Dom João Santos Cardoso
Arcebispo de Natal (RN)
A Campanha da Fraternidade 2026 convida-nos a compreender a casa não como mera construção material, mas como realidade profundamente existencial. A moradia ultrapassa a função de abrigo físico: é espaço de interioridade, memória e sonho. Para aprofundar essa dimensão, a reflexão do filósofo francês Gaston Bachelard (1884–1962), especialmente em A Poética do Espaço, oferece contribuição significativa.
Bachelard afirma que a casa é “nosso canto do mundo”. Ela constitui o primeiro universo do ser humano, o lugar onde a vida íntima se enraíza e a imaginação encontra abrigo. Antes de ser objeto arquitetônico, a casa é realidade vivida. É nela que a memória se organiza, os afetos se sedimentam e os sonhos ganham forma. A moradia protege não apenas o corpo, mas também o sonhador.

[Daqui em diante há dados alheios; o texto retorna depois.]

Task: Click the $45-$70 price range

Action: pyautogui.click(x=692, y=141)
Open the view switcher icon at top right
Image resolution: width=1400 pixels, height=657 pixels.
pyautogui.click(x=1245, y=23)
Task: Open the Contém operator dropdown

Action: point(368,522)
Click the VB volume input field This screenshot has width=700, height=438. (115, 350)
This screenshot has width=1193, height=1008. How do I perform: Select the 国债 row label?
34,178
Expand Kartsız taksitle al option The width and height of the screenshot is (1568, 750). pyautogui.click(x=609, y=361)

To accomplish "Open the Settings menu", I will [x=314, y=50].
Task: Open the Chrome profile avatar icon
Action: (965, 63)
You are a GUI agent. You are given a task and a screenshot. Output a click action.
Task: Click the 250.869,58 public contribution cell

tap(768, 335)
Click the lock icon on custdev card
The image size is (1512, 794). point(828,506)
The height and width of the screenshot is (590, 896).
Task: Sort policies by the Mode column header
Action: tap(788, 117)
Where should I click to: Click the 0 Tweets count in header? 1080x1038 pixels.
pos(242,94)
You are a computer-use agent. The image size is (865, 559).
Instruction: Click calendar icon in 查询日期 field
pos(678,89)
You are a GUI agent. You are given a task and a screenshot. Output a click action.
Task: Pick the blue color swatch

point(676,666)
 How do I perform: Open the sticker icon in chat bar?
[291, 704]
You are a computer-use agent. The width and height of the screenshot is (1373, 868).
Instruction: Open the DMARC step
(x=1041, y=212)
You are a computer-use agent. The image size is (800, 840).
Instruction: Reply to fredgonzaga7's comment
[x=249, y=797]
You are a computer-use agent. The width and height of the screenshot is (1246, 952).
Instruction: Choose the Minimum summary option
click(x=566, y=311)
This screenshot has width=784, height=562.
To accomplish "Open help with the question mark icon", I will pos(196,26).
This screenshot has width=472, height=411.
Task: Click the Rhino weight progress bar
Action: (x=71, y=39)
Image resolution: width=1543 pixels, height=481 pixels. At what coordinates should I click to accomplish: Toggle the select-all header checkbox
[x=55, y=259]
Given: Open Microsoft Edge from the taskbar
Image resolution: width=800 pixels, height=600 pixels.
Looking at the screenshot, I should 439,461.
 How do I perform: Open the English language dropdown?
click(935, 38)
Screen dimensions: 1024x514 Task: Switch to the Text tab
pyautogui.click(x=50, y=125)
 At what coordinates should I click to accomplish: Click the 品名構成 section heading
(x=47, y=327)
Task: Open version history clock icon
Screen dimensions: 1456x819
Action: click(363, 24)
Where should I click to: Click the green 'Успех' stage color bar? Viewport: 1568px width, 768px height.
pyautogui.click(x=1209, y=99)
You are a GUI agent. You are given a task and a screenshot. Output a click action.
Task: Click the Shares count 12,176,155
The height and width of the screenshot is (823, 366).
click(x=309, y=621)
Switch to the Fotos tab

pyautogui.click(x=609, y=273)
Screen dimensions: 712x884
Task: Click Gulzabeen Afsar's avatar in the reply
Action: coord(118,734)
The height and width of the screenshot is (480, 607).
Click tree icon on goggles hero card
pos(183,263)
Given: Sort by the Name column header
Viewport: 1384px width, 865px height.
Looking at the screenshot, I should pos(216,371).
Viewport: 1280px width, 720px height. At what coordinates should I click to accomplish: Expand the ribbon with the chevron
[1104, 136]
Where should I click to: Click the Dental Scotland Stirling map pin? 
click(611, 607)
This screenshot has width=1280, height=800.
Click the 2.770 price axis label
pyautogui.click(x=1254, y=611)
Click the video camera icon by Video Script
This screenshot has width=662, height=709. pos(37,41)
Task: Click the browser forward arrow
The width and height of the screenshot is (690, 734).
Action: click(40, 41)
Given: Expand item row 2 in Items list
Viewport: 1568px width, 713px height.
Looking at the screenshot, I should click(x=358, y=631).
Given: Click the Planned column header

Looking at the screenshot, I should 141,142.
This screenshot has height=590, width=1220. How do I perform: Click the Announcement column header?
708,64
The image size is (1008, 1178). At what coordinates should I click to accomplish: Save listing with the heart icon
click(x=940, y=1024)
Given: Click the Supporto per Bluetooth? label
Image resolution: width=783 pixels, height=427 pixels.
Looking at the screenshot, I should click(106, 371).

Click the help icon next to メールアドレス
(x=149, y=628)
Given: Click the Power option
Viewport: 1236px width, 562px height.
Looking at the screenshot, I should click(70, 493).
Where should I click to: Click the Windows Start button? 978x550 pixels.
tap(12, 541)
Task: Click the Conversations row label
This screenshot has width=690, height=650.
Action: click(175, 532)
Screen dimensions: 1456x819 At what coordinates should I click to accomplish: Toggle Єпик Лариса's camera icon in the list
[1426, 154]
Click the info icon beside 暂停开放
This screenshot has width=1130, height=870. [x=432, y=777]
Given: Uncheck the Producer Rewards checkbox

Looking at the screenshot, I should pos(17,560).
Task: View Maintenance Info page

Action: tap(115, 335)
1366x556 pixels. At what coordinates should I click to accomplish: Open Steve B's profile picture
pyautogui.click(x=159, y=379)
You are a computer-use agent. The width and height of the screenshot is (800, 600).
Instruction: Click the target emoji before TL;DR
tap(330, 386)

O filósofo desenvolve uma verdadeira fenomenologia da intimidade. Cada espaço doméstico possui valor simbólico e dialoga com dimensões da vida interior: o sótão evoca clareza e racionalidade; o porão remete às profundezas do inconsciente; o quarto sugere recolhimento; cantos e armários simbolizam refúgio e proteção. A casa torna-se, assim, uma “topoanálise”, isto é, um espaço que revela as camadas mais profundas da pessoa e se converte em espelho da alma.
A moradia é também lugar privilegiado da memória. As lembranças mais marcantes da infância estão ligadas aos espaços habitados. Mesmo quando deixamos a casa de outrora, ela permanece viva em nós. Habitamos não apenas casas reais, mas também casas lembradas. Nesse vínculo entre espaço e memória, a identidade se consolida e a continuidade da própria história se mantém.
Por isso, a estabilidade proporcionada pela moradia favorece o enraizamento existencial. É no ambiente protegido do lar que a pessoa pode recolher-se, imaginar e projetar o futuro. Quando essa estabilidade falta, a experiência de viver torna-se fragmentada. A insegurança habitacional não compromete apenas as condições materiais; atinge a própria continuidade da vida interior. A carência de moradia digna não é somente questão econômica, mas também simbólica e existencial. Quem vive em constante precariedade perde mais do que proteção física: perde o espaço onde a interioridade se organiza e a esperança amadurece.
A exclusão habitacional representa a ruptura desse “canto do mundo”, isto é, do lugar onde se pode sonhar, recordar e projetar o futuro. A imaginação necessita de abrigo, e a vida interior exige estabilidade. Em situações de rua ou em moradias marcadas pela insegurança constante, a possibilidade de cultivar memórias duradouras e alimentar esperanças torna-se gravemente comprometida.
À luz de A Poética do Espaço, podemos afirmar: a casa é realidade existencial. Onde há moradia digna, abre-se a possibilidade de enraizamento, memória e esperança; onde ela falta, a própria experiência humana se fragiliza.
Essa reflexão encontra sua plenitude no mistério da Encarnação. Ao assumir a condição humana, Deus não assume apenas um corpo, mas também um espaço concreto de vida. Jesus cresce numa casa real, partilha a vida doméstica e aprende no interior de um lar. A casa de Nazaré torna-se sinal eloquente da dignidade do habitar humano. O cotidiano simples da vida doméstica integra o próprio desígnio da salvação.
Promover a moradia digna, portanto, é muito mais que oferecer abrigo físico. É garantir que cada pessoa e cada família disponham de um espaço onde a memória floresça, os sonhos amadureçam e a identidade se consolide. Proteger o direito à casa é proteger a própria vida interior.
A casa não é apenas construção; é intimidade estruturada. É lugar onde o ser humano encontra abrigo para o corpo e para a imaginação. Onde existe moradia digna, a esperança pode enraizar-se. Onde ela falta, a experiência humana torna-se vulnerável e fragmentada.